**PASSAGE PROVIDED**
The first suggestion that Vincent Janssen was going to struggle in English football came during Tottenham's first home game of the season. Leading the line after a vibrant debut the week before, he started against Crystal Palace and was largely effective.
Janssen may have been short on finesse, but he was largely as packaged: eager and physical, with a handy habit of bringing other players into the game. But late in the second half, an ugly asterisk: after racing through on goal, he screwed the best chance of the game horribly wide and all of his positive momentum spilled out of the hole in the corner of White Hart Lane.
Take it easy
In the months since, it's been much the same. Nobody has tried harder than Janssen, but his search for a first goal from open play continues. His periodic contributions, mainly from the substitutes' bench, have yielded the occasional neat flick and sometimes even a telling pass; nevertheless, the more furious his pursuit of that elusive goal has become, the less capable of actually scoring he has looked.
Janssen is trying far too hard: shots have spewed wide off his shins and, as his first touch has grown more unreliable, he's looked like a man drowning.
Yes, he's suffering. But while that's inarguably true and while he is perilously short on self-belief, it would be reductive to package his difficulties as purely emotional.

**RECORDED INFORMATION**

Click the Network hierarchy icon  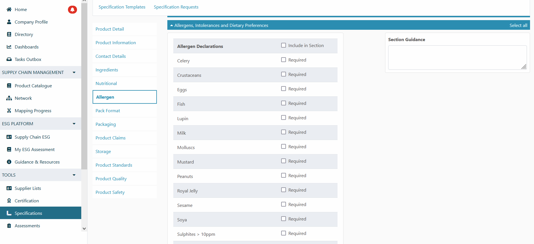point(9,98)
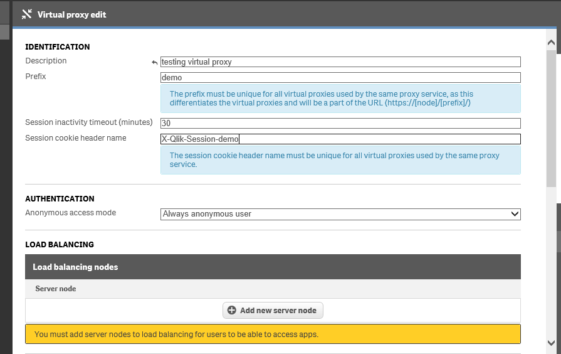Select the AUTHENTICATION section heading

pos(60,199)
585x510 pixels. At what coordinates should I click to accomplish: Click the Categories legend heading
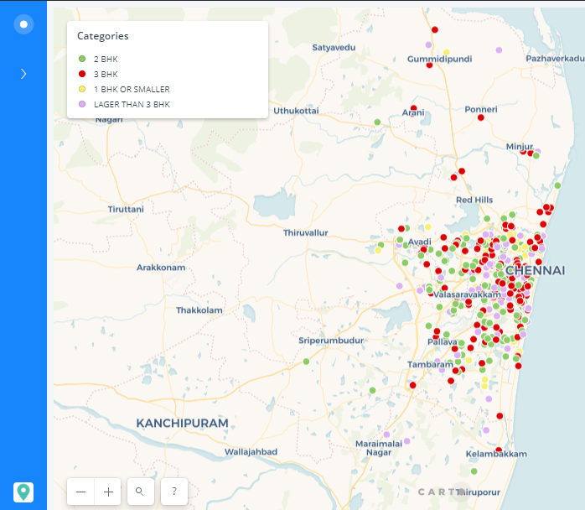[x=102, y=36]
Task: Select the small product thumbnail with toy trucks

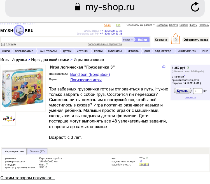Action: click(x=9, y=119)
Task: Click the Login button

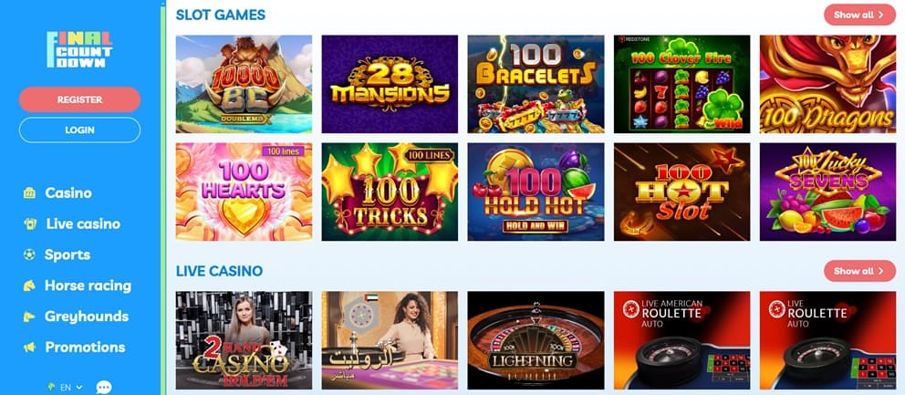Action: pyautogui.click(x=79, y=130)
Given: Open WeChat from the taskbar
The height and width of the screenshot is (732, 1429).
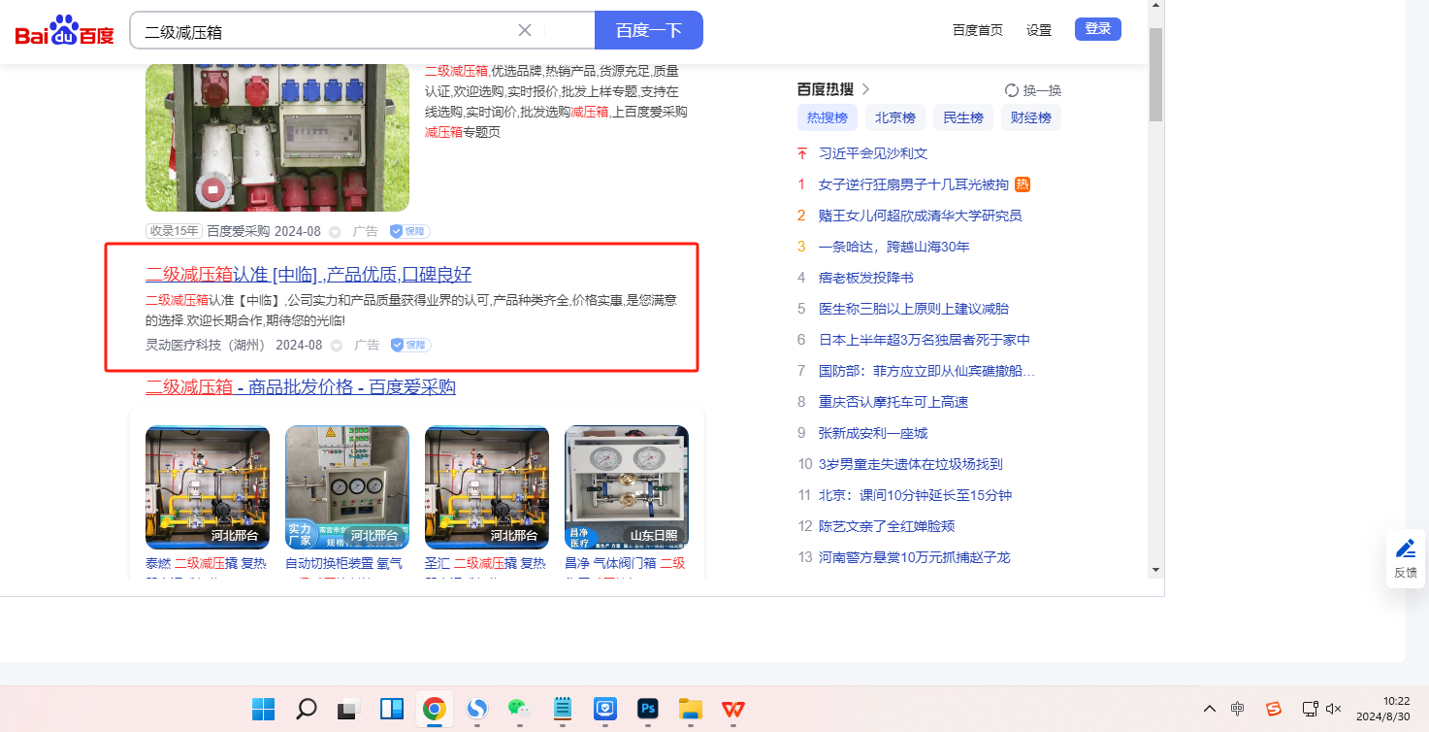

**WHAT THE TASK ASKS**
Pick up the article on Vincent Janssen's struggles at Tottenham from its last sentence and carry it forward.

**THE REPLY**
Janssen isn't the first new signing to endure a difficult first season and certainly not the only Eredivisie alumnus to flounder in England, but beware the clichés which this type of situation attracts. Those platitudes may have some merit – and the simple passing of time can remedy poor form – but they don't collectively explain why the striker has laboured under Premier League lights.
Can’t match Kane
The defensive standards in the Netherlands are different, but Janssen's goalscoring record and the highlights from his time at AZ show him to be a forward of good habits and a player of no little penalty-box technique.
In all likelihood, one of the traits that attracted Tottenham to him in the first place was the breadth of his scoring range. The volume of goals (32 from 27 league starts) was eye-catching, but it was the variation of finishing which made Janssen notable; he scored with his left foot, his right, was good in the air and clever on the floor.
If there was a common theme, though, it was his reliance on opportunism: a lot of his goals were smartly taken and impressive, but the majority seemed to be the product of either defensive mistakes or well-constructed moves. He's not someone, for instance, who seems capable of creating goals out of nothing – Janssen is the exclamation point on a sentence rather than the actual prose.
There's nothing wrong with that, other than it being a relatively old-fashioned trait. The most pertinent comparison to make would naturally involve Harry Kane; the difference between the two is quite substantial. Kane has similarly predatory instincts inside the box, but is a more rounded forward. He's comfortable playing 30 yards from goal and often in the wide channels, and doesn't necessarily need to be presented with high-percentage opportunities to score.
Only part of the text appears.